He obtained his bachelor’s in engineering science (Aerospace Major) from the University of Toronto. He worked on Canadarm, Canadarm 2, and the DARPA Orbital Express missions at MDA Space Missions. Jekan obtained his Ph.D. in space robotics at the University of Toronto Institute for Aerospace Studies (UTIAS) and did a postdoc at MIT’s Field and Space Robotics Laboratory (FSRL). Jekan is broadly interested in the exploration of space and extreme environments, using networks of robots, interplanetary CubeSats, and smart sensors. His research focuses on developing enabling technologies that span system design, propulsion, networking, and power to permit smart, fully autonomous operation for long durations. This is achieved through Multi-Disciplinary Optimization (MDO) using a combination of conventional, adaptive, and bio-inspired neuro-evolutionary methods resulting in high performance, unconventional design, and control solutions that would otherwise not be envisioned by a human designer. His research covers the investigation of fundamental theoretical concepts with simulation using computational tools, culminating with field trials and deployment. He and his team of students and postdocs have co-authored over 120 peer-reviewed publications and won several recent awards including the Popular Mechanics Breakthrough Award in 2016, co-author of Student Best Paper Award 2nd Place at AAS GNC in 2017, MBR Mars Settlement Challenge Winner in 2018, co-author of Student Best Paper Award 3rd Place at AAS GNC in 2018, co-author of Best Paper Presentation Award at AMOS in 2019 and a mentor of a Top 10 Finalist Team at NASA BIG Competition 2020 consisting of the Colorado School of Mines and Univ. of Arizona students.

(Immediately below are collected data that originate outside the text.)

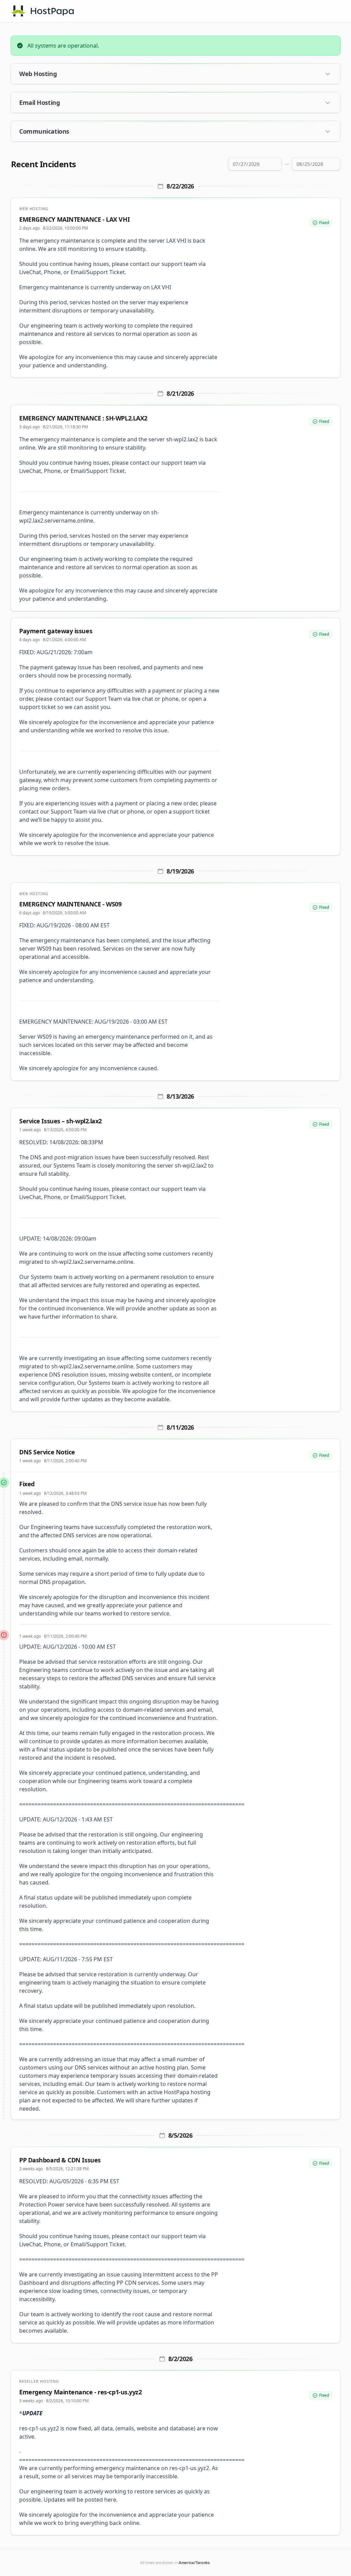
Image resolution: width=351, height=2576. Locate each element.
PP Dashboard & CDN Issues (60, 2160)
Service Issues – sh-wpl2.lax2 (60, 1121)
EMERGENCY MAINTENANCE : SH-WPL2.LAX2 (83, 418)
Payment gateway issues (55, 631)
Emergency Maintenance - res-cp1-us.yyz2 (80, 2392)
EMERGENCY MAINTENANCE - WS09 (70, 904)
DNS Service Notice (47, 1452)
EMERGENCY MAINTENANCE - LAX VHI (74, 219)
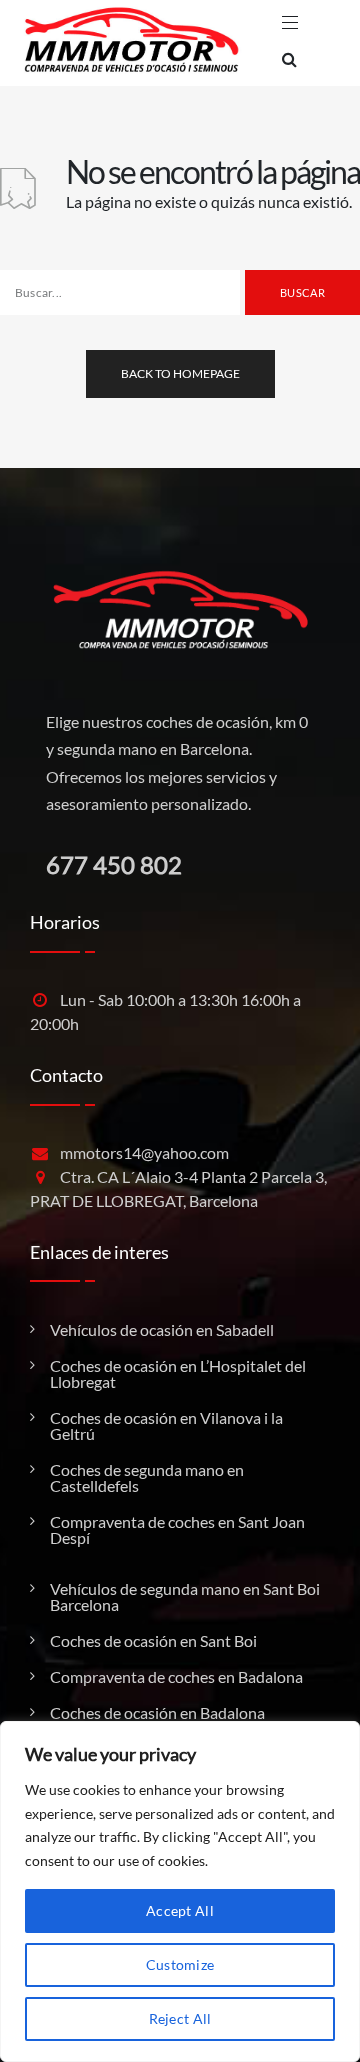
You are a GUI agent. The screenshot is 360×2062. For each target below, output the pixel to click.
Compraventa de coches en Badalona (176, 1677)
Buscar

Professor Asphaug studies planet and satellite formation, including giant impacts such as that which formed the Moon. The ensuing diversity of planets is the subject of his book When the Earth Had Two Moons (HarperCollins, 2019). He also studies "small bodies" (asteroids, comets and satellites) that are leftovers of accretion, working to understand their formation and evolution, low-gravity geology, and activity and surface patterns. He participates in laboratory research looking into the strength properties of meteorites, and theoretical research into the origin of chondrules. Over the years, thanks to motivated students, he has also explored crater lakes and patterned ground on Mars, the delivery of volatiles to the lunar surface, and bombardment of Saturn's rings. He was on the Galileo and LCROSS missions, and is on the science teams of upcoming missions to asteroids Psyche and Didymos, and to the Martian moons. He leads the Comet Radar Explorer (CORE) mission concept, proposed twice to NASA Discovery, to obtain a high definition medical-like scan of a comet nucleus interior, and is helping to develop an instrument that would make seismic imaging of small body interiors a remote-sensing investigation. In SpaceTREx he is helping to develop innovative low cost approaches to exploration, and the AOSAT cubesat centrifuge that will mimic the low but non-zero gravity of asteroids.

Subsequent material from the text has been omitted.